Assigned task
The answer must restate every entry below word for word.

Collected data
# # # # #
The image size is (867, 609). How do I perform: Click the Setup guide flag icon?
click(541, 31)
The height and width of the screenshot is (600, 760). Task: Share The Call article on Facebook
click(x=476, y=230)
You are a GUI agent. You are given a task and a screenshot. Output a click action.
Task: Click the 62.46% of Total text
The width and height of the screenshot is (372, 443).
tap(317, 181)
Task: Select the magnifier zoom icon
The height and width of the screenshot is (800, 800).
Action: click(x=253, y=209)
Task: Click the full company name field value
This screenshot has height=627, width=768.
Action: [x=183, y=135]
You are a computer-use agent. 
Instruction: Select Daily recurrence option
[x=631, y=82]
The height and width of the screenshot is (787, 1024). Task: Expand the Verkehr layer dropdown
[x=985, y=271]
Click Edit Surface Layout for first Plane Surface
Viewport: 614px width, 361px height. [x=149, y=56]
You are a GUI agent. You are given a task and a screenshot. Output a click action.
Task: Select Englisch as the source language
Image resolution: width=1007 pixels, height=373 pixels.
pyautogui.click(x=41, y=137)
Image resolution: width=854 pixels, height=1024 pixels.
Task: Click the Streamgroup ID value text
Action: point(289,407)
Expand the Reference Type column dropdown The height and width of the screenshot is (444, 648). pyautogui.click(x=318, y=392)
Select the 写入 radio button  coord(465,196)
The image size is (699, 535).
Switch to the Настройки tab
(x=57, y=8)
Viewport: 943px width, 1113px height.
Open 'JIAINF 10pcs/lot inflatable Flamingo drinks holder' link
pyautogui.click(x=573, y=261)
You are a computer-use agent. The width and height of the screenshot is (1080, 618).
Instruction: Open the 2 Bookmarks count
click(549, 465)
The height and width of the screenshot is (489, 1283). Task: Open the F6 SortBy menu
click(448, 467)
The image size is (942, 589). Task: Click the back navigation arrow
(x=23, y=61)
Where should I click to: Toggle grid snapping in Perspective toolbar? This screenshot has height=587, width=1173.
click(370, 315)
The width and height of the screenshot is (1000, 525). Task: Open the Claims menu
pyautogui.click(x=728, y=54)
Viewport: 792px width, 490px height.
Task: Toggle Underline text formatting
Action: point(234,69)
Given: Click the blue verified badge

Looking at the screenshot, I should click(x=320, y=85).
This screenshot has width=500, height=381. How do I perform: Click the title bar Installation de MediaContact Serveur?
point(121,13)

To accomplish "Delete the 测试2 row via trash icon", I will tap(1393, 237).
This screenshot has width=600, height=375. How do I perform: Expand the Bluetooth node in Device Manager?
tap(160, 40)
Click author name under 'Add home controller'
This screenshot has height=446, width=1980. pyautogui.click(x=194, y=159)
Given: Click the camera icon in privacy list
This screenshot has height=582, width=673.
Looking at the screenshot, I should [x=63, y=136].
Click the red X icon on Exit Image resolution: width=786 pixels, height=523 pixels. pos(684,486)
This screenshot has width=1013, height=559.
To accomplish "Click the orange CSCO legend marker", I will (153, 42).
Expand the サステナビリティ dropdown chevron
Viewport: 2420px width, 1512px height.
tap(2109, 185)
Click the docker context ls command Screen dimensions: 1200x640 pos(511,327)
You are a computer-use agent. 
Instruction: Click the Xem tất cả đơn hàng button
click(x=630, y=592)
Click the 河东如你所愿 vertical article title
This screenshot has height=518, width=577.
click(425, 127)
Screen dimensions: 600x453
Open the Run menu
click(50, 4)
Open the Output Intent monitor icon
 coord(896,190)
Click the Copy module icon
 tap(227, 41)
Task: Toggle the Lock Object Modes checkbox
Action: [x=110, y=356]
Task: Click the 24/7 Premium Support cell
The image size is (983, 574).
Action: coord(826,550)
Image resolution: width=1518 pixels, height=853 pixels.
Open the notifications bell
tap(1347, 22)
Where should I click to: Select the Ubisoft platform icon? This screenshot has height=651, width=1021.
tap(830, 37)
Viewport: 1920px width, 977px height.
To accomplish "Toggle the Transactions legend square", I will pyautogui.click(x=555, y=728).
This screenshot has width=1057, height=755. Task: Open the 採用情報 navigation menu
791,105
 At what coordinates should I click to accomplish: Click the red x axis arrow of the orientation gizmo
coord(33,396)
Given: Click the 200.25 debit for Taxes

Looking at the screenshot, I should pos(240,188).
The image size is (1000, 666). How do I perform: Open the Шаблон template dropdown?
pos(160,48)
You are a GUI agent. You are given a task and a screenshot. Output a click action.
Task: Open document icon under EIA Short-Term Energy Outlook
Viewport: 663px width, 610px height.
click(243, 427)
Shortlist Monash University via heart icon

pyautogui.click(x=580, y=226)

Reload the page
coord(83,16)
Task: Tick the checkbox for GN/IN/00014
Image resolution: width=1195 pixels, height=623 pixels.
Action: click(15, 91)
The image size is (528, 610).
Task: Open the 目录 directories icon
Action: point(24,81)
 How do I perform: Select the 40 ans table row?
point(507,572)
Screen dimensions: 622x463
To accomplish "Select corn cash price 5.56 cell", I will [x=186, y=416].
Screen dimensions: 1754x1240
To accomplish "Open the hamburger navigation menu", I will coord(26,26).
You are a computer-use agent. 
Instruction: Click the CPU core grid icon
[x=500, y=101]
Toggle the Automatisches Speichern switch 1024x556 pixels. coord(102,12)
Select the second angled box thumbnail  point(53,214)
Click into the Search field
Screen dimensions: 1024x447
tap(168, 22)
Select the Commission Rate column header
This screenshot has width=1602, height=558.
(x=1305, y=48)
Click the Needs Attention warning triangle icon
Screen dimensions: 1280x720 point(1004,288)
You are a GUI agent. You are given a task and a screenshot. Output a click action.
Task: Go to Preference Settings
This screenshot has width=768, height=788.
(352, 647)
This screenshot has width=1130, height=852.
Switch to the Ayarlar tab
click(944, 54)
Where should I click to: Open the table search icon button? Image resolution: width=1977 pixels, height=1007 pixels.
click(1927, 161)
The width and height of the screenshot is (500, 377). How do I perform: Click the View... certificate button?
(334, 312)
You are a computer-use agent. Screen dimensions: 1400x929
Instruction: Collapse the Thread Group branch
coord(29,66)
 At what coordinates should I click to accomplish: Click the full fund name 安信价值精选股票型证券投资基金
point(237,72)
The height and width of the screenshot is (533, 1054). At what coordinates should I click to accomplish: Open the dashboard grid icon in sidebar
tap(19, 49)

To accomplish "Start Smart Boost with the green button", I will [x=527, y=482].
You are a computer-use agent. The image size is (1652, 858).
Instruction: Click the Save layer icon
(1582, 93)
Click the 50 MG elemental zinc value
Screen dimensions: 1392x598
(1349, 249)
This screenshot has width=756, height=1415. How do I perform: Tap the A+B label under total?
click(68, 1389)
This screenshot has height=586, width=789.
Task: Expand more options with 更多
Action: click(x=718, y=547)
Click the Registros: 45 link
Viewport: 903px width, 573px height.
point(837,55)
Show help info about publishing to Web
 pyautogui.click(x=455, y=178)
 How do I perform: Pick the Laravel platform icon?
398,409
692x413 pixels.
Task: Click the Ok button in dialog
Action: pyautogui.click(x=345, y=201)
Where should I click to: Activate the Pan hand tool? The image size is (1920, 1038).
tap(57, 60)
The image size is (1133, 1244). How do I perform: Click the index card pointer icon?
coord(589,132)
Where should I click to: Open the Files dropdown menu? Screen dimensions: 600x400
# # # # #
Reply to the task
The image size is (867, 609). How do I perform: Click the Setup guide flag icon?
click(541, 31)
The height and width of the screenshot is (600, 760). Task: Share The Call article on Facebook
click(x=476, y=230)
You are a GUI agent. You are given a task and a screenshot. Output a click action.
Task: Click the 62.46% of Total text
The width and height of the screenshot is (372, 443).
tap(317, 181)
Task: Select the magnifier zoom icon
The height and width of the screenshot is (800, 800).
Action: click(x=253, y=209)
Task: Click the full company name field value
This screenshot has height=627, width=768.
Action: [x=183, y=135]
You are a computer-use agent. 
Instruction: Select Daily recurrence option
[x=631, y=82]
The height and width of the screenshot is (787, 1024). Task: Expand the Verkehr layer dropdown
[x=985, y=271]
Click Edit Surface Layout for first Plane Surface
Viewport: 614px width, 361px height. [x=149, y=56]
You are a GUI agent. You are given a task and a screenshot. Output a click action.
Task: Select Englisch as the source language
Image resolution: width=1007 pixels, height=373 pixels.
pyautogui.click(x=41, y=137)
Image resolution: width=854 pixels, height=1024 pixels.
Task: Click the Streamgroup ID value text
Action: point(289,407)
Expand the Reference Type column dropdown The height and width of the screenshot is (444, 648). pyautogui.click(x=318, y=392)
Select the 写入 radio button  coord(465,196)
The image size is (699, 535).
Switch to the Настройки tab
(x=57, y=8)
Viewport: 943px width, 1113px height.
Open 'JIAINF 10pcs/lot inflatable Flamingo drinks holder' link
pyautogui.click(x=573, y=261)
You are a computer-use agent. The width and height of the screenshot is (1080, 618).
Instruction: Open the 2 Bookmarks count
click(549, 465)
The height and width of the screenshot is (489, 1283). Task: Open the F6 SortBy menu
click(448, 467)
The image size is (942, 589). Task: Click the back navigation arrow
(x=23, y=61)
Where should I click to: Toggle grid snapping in Perspective toolbar? This screenshot has height=587, width=1173.
click(370, 315)
The width and height of the screenshot is (1000, 525). Task: Open the Claims menu
pyautogui.click(x=728, y=54)
Viewport: 792px width, 490px height.
Task: Toggle Underline text formatting
Action: point(234,69)
Given: Click the blue verified badge

Looking at the screenshot, I should click(x=320, y=85).
This screenshot has width=500, height=381. How do I perform: Click the title bar Installation de MediaContact Serveur?
point(121,13)

To accomplish "Delete the 测试2 row via trash icon", I will tap(1393, 237).
This screenshot has width=600, height=375. How do I perform: Expand the Bluetooth node in Device Manager?
tap(160, 40)
Click author name under 'Add home controller'
This screenshot has height=446, width=1980. pyautogui.click(x=194, y=159)
Given: Click the camera icon in privacy list
This screenshot has height=582, width=673.
Looking at the screenshot, I should [x=63, y=136].
Click the red X icon on Exit Image resolution: width=786 pixels, height=523 pixels. pos(684,486)
This screenshot has width=1013, height=559.
To accomplish "Click the orange CSCO legend marker", I will (153, 42).
Expand the サステナビリティ dropdown chevron
Viewport: 2420px width, 1512px height.
tap(2109, 185)
Click the docker context ls command Screen dimensions: 1200x640 pos(511,327)
You are a computer-use agent. 
Instruction: Click the Xem tất cả đơn hàng button
click(x=630, y=592)
Click the 河东如你所愿 vertical article title
This screenshot has height=518, width=577.
click(425, 127)
Screen dimensions: 600x453
Open the Run menu
click(50, 4)
Open the Output Intent monitor icon
 coord(896,190)
Click the Copy module icon
 tap(227, 41)
Task: Toggle the Lock Object Modes checkbox
Action: [x=110, y=356]
Task: Click the 24/7 Premium Support cell
The image size is (983, 574).
Action: coord(826,550)
Image resolution: width=1518 pixels, height=853 pixels.
Open the notifications bell
tap(1347, 22)
Where should I click to: Select the Ubisoft platform icon? This screenshot has height=651, width=1021.
tap(830, 37)
Viewport: 1920px width, 977px height.
To accomplish "Toggle the Transactions legend square", I will pyautogui.click(x=555, y=728).
This screenshot has width=1057, height=755. Task: Open the 採用情報 navigation menu
791,105
 At what coordinates should I click to accomplish: Click the red x axis arrow of the orientation gizmo
coord(33,396)
Given: Click the 200.25 debit for Taxes

Looking at the screenshot, I should pos(240,188).
The image size is (1000, 666). How do I perform: Open the Шаблон template dropdown?
pos(160,48)
You are a GUI agent. You are given a task and a screenshot. Output a click action.
Task: Open document icon under EIA Short-Term Energy Outlook
Viewport: 663px width, 610px height.
click(243, 427)
Shortlist Monash University via heart icon

pyautogui.click(x=580, y=226)

Reload the page
coord(83,16)
Task: Tick the checkbox for GN/IN/00014
Image resolution: width=1195 pixels, height=623 pixels.
Action: click(15, 91)
The image size is (528, 610).
Task: Open the 目录 directories icon
Action: point(24,81)
 How do I perform: Select the 40 ans table row?
point(507,572)
Screen dimensions: 622x463
To accomplish "Select corn cash price 5.56 cell", I will [x=186, y=416].
Screen dimensions: 1754x1240
To accomplish "Open the hamburger navigation menu", I will coord(26,26).
You are a computer-use agent. 
Instruction: Click the CPU core grid icon
[x=500, y=101]
Toggle the Automatisches Speichern switch 1024x556 pixels. coord(102,12)
Select the second angled box thumbnail  point(53,214)
Click into the Search field
Screen dimensions: 1024x447
tap(168, 22)
Select the Commission Rate column header
This screenshot has width=1602, height=558.
(x=1305, y=48)
Click the Needs Attention warning triangle icon
Screen dimensions: 1280x720 point(1004,288)
You are a GUI agent. You are given a task and a screenshot. Output a click action.
Task: Go to Preference Settings
This screenshot has width=768, height=788.
(352, 647)
This screenshot has width=1130, height=852.
Switch to the Ayarlar tab
click(944, 54)
Where should I click to: Open the table search icon button? Image resolution: width=1977 pixels, height=1007 pixels.
click(1927, 161)
The width and height of the screenshot is (500, 377). How do I perform: Click the View... certificate button?
(334, 312)
You are a computer-use agent. Screen dimensions: 1400x929
Instruction: Collapse the Thread Group branch
coord(29,66)
 At what coordinates should I click to accomplish: Click the full fund name 安信价值精选股票型证券投资基金
point(237,72)
The height and width of the screenshot is (533, 1054). At what coordinates should I click to accomplish: Open the dashboard grid icon in sidebar
tap(19, 49)

To accomplish "Start Smart Boost with the green button", I will [x=527, y=482].
You are a computer-use agent. The image size is (1652, 858).
Instruction: Click the Save layer icon
(1582, 93)
Click the 50 MG elemental zinc value
Screen dimensions: 1392x598
(1349, 249)
This screenshot has width=756, height=1415. How do I perform: Tap the A+B label under total?
click(68, 1389)
This screenshot has height=586, width=789.
Task: Expand more options with 更多
Action: click(x=718, y=547)
Click the Registros: 45 link
Viewport: 903px width, 573px height.
point(837,55)
Show help info about publishing to Web
 pyautogui.click(x=455, y=178)
 How do I perform: Pick the Laravel platform icon?
398,409
692x413 pixels.
Task: Click the Ok button in dialog
Action: pyautogui.click(x=345, y=201)
Where should I click to: Activate the Pan hand tool? The image size is (1920, 1038).
tap(57, 60)
The image size is (1133, 1244). How do I perform: Click the index card pointer icon?
coord(589,132)
Where should I click to: Open the Files dropdown menu? Screen dimensions: 600x400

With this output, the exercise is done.